条件の良い居抜き物件を契約できたなら、かなり初期投資を抑えて開業できますが、実際には気を付けなければいけない確認事項がたくさんございます。
具体的に何を譲渡するのか確認する
造作譲渡と言っても様々なケースがあります。
前テナントが厨房機器や椅子、テーブルを購入したもの、同様に、前テナントが施工した壁やカウンターなどのが借主の資産となります。
こういった前テナントの資産についてが造作譲渡の対象となります。
では、前テナント(借主)の入居前からあった壁やトイレ、ドアなどはどうでしょうか?
これは借主の資産ではなく、貸主(物件所有者)の所有物と思うかもしれませんが実際には確認しないと分かりません。
こういったものを「不動産付帯設備」といい、借主が造作譲渡契約で前テナントから譲渡をうける対象以外のものであり、貸主(物件所有者)の資産となります。
例えば、物件の防火扉やシャッターなどですが、どこからどこまでが造作物で、どこからどもまでが不動産付帯設備なのか、良く確認しなければなりません。
それを怠ってしまうと、内装工事で触ってはいけない箇所に穴をあけてしまったり、撤去してしまうことになりかねません。
原状回復義務がどこまでかを確認
飲食店舗の契約する借主には必ず「原状回復義務」が課せられます。
これは「物件を退去する際には、造作物などを撤去し、あるべき姿に戻してください」という意味となり、契約時の状態に戻すということでなく「建物が建てられた当時の図面の通りに戻してください」という事です。
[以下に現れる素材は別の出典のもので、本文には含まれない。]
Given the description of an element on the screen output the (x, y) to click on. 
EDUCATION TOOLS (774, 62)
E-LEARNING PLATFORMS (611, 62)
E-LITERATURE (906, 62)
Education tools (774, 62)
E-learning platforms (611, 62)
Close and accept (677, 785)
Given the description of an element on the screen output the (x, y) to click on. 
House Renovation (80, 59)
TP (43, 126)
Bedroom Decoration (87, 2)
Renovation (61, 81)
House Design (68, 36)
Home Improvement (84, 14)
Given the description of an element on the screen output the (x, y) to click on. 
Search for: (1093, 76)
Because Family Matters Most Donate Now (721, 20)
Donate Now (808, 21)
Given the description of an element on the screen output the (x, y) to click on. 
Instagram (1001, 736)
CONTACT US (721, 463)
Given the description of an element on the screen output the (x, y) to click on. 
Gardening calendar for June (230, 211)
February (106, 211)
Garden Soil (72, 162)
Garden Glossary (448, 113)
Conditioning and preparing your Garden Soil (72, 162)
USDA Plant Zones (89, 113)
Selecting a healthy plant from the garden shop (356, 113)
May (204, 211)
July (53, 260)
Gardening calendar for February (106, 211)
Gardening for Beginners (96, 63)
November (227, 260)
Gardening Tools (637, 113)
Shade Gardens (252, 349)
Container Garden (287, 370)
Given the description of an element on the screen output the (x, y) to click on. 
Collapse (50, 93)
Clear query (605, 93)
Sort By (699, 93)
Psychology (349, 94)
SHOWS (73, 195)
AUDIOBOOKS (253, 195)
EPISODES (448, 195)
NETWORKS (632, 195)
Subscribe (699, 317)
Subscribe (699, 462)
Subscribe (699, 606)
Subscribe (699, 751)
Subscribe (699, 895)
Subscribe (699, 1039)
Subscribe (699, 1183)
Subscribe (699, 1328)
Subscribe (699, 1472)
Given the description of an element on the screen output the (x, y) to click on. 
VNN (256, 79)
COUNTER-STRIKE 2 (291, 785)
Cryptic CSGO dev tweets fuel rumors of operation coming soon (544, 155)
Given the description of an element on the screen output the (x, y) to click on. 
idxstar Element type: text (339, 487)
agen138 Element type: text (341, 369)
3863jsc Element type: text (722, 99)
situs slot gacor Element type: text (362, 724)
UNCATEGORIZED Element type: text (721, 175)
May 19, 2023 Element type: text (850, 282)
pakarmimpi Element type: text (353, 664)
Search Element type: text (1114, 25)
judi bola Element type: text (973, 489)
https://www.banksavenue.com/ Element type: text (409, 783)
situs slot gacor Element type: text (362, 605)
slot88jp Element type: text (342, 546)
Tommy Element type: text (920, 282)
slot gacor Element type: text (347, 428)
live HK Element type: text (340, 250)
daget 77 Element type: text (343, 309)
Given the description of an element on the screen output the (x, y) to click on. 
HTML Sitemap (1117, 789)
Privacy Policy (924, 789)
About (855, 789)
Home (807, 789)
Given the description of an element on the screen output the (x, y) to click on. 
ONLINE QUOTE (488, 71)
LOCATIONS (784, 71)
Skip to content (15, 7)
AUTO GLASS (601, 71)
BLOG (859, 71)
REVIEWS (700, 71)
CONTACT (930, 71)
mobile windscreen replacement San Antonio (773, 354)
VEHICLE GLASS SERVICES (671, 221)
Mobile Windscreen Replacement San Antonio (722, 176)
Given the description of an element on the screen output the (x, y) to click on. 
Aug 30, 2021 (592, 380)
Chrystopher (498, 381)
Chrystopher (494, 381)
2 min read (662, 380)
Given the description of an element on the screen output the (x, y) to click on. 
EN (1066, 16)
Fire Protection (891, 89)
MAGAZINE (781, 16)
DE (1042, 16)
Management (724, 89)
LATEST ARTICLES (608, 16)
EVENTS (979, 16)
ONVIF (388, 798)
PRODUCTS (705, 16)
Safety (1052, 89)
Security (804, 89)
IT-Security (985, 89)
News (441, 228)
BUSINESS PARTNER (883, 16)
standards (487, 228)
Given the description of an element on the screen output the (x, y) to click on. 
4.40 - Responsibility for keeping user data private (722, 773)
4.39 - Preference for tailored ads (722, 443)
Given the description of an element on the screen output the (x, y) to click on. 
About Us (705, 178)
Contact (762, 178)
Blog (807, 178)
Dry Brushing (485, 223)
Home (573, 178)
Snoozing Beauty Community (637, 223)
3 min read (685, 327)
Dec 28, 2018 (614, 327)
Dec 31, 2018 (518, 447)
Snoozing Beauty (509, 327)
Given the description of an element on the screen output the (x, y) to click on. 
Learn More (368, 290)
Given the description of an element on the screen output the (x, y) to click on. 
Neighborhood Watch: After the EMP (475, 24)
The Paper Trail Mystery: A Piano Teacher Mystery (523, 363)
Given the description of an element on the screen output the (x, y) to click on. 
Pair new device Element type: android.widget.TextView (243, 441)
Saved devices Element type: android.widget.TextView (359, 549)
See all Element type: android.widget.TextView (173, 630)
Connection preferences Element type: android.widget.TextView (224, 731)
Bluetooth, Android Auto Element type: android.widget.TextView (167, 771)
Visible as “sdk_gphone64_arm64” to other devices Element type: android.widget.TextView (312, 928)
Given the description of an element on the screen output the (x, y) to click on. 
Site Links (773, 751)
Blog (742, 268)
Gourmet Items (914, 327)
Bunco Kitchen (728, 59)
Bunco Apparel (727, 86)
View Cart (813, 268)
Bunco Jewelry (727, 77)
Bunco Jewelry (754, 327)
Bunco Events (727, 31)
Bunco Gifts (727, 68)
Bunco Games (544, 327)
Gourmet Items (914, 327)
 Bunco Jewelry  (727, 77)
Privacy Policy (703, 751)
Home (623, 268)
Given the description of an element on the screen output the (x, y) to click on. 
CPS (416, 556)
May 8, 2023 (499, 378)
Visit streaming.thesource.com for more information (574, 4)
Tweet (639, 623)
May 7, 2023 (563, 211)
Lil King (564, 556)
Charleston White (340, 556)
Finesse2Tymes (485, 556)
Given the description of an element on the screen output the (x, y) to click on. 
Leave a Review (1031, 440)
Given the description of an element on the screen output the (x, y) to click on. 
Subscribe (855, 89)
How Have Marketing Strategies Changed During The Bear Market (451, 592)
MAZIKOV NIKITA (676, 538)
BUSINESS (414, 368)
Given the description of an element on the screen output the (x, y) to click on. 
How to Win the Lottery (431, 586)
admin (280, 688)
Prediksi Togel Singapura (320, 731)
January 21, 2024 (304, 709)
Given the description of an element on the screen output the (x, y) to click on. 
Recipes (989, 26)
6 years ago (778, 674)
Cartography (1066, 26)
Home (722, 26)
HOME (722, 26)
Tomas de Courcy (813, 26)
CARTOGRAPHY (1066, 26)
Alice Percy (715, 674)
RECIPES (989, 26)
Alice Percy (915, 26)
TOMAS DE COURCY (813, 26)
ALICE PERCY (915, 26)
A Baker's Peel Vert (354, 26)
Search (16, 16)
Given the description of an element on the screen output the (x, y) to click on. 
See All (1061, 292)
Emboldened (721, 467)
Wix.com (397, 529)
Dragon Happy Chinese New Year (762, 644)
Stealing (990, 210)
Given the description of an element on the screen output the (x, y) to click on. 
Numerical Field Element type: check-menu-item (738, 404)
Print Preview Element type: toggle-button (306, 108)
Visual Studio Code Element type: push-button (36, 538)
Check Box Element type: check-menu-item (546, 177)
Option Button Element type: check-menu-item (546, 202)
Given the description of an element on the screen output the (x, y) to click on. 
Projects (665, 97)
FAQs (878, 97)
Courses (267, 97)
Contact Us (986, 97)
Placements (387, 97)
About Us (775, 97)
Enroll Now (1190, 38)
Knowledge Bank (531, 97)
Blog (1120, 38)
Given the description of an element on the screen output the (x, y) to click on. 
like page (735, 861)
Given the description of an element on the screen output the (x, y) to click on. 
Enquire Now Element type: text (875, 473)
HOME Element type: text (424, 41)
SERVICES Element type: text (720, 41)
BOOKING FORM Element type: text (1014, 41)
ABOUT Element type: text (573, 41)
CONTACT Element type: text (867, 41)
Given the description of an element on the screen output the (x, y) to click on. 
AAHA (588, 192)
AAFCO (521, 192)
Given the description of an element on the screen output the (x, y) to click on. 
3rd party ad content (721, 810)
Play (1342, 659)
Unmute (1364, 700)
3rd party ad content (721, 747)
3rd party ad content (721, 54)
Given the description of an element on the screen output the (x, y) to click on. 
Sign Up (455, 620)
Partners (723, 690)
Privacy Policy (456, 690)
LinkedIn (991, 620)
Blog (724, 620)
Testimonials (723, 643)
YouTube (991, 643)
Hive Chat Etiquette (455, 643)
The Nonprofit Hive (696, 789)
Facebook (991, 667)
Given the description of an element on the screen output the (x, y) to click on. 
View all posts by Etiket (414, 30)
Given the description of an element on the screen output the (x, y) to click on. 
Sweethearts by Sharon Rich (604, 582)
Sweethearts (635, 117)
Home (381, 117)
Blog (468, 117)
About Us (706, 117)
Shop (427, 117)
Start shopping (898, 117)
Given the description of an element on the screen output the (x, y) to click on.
造作譲渡で契約するという事は、前テナントも前々テナントから造作譲渡している可能性もあり、もはや見た目ではどの状態が元の状態なのか? いわゆる「原状」なのかわからないので、物件の賃貸借契約時には必ず仲介業者に重要事項説明書と施工時図面を元に、原状回復の「原状」がどのような状態なのかを確認していただき、その工事費用は退去時に必ず発生する事を認識しておいてください。
譲渡後のトラブルについて
造作譲渡契約で、「譲渡後のトラブルについては前テナントは関与しない」という文言が契約書に入っていることがほとんどです。
特にトラブルが多いポイントです。
水回りのトラブル
特に多いのが水回りのトラブルです。
シンクはもちろん、冷蔵庫や製氷機、食洗器などの厨房機器には排水機能があります。
排水ホースを排水口に接続して、水漏れや匂いの発生を防ぎます。
ここで何か問題があると、水漏れや排水の異臭、小バエがわく原因になります。
給排水の水漏れ等をよく確認してください。
また、地下の物件の際は1階店舗の水漏れトラブルもございますので天井から水漏れが無いかも確認が必要です。
吸排気、空調のトラブル
飲食店のエアコンは特に劣化しやすく汚れもつきやすいので、比較的新しい型のものでも、事前に稼働させ動作確認することが大切です。
リース、レンタル品のトラブル
リース品、レンタル品は所有者が借主ではなく、リース会社、レンタル会社になり、第三者に勝手に譲渡する事はできません。
しかし、前テナントがリース品、レンタル品の契約状況を把握しておらず、そのまま造作譲渡で新テナントに渡してしまう事が稀にございます。
この場合、もちろん前テナントに責任がありますが、契約した新テナントにも損失になる可能性もありますので、厨房機器はもちろん、レジや音響機器、通信機器なども、リース品、レンタル品がないか確認が必要です。